## ACTIVITY
Using the listing below, set down exactly the lines starting at the line that contains "Task: Click the Potter" and ending at the line that contains "Image resolution: width=571", both included, and no others.

## INPUT FOR THIS TASK

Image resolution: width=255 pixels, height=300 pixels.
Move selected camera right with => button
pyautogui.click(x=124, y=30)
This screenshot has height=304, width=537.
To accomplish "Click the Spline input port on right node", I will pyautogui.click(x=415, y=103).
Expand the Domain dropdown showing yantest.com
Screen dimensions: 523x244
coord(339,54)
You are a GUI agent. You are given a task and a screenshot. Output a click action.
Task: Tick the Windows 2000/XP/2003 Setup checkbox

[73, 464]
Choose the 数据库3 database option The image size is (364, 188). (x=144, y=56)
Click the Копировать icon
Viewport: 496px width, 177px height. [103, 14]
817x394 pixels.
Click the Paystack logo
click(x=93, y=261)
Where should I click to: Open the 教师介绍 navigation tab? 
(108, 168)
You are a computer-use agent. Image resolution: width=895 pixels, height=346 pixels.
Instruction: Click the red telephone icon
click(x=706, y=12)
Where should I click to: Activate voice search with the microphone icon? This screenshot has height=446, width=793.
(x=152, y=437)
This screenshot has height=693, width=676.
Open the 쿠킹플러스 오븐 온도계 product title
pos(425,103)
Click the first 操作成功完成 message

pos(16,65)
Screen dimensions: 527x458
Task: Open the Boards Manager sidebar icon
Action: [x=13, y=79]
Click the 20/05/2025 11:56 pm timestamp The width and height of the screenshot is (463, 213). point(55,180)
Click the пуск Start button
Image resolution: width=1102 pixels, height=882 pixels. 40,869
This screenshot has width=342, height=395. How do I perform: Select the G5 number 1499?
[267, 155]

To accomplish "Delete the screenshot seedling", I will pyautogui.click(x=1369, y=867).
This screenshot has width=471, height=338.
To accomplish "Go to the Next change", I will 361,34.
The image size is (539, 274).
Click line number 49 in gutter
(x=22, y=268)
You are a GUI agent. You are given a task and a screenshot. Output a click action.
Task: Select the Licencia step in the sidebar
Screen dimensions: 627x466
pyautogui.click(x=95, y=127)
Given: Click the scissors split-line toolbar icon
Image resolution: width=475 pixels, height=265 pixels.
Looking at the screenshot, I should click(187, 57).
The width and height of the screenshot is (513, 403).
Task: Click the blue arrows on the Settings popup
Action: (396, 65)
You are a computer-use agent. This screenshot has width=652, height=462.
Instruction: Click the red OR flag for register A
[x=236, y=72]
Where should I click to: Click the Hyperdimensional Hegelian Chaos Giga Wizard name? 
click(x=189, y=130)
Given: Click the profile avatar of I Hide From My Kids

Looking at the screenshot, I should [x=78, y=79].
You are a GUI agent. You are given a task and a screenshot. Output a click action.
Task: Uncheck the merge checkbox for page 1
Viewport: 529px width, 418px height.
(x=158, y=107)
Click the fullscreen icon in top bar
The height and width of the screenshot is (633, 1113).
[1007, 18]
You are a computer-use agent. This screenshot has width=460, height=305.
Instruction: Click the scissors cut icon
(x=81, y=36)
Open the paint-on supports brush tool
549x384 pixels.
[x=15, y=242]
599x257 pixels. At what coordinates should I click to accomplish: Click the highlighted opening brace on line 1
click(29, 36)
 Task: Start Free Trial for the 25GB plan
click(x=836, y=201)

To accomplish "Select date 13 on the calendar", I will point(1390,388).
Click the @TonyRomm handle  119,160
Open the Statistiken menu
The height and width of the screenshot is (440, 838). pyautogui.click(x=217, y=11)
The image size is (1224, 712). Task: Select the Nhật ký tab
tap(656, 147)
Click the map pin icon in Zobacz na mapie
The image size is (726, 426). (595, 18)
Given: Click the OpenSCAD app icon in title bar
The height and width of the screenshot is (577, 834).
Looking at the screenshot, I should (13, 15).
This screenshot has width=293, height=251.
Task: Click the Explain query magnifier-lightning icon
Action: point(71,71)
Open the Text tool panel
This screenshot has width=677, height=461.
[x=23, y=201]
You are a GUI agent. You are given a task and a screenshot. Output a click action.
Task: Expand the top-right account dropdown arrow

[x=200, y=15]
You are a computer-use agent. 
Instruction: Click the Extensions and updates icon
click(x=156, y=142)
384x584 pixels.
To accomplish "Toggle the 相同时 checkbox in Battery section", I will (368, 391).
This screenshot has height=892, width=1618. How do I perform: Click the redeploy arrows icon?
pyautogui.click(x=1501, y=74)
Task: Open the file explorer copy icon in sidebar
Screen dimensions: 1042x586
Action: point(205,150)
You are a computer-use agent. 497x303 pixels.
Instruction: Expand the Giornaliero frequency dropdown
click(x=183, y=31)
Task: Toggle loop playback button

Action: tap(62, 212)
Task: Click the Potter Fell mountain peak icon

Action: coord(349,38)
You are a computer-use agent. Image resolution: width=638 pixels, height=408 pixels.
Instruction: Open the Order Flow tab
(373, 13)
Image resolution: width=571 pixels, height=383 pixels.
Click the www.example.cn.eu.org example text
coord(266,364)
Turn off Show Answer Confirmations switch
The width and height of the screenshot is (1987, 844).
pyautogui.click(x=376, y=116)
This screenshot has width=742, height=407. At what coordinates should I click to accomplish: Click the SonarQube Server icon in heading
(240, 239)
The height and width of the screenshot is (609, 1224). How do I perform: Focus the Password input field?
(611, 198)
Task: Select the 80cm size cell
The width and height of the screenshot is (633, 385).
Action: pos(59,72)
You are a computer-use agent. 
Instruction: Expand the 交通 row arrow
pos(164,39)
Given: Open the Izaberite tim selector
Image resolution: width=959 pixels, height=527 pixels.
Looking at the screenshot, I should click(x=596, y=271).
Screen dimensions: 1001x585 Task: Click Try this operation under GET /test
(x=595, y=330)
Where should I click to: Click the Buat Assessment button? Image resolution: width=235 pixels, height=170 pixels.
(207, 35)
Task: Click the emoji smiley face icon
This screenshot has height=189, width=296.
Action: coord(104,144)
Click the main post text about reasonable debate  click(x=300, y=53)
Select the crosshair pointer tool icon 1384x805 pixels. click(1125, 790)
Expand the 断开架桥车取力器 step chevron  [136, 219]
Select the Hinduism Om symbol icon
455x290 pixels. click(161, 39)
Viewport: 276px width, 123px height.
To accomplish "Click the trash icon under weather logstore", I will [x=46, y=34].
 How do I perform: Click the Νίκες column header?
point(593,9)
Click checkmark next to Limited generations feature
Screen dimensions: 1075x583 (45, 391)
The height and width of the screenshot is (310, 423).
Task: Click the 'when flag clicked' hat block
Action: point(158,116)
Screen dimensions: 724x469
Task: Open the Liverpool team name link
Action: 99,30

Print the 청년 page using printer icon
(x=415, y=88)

## RESULT OF THE TASK
Task: Click the Potter Fell mountain peak icon

Action: coord(349,38)
You are a computer-use agent. Image resolution: width=638 pixels, height=408 pixels.
Instruction: Open the Order Flow tab
(373, 13)
Image resolution: width=571 pixels, height=383 pixels.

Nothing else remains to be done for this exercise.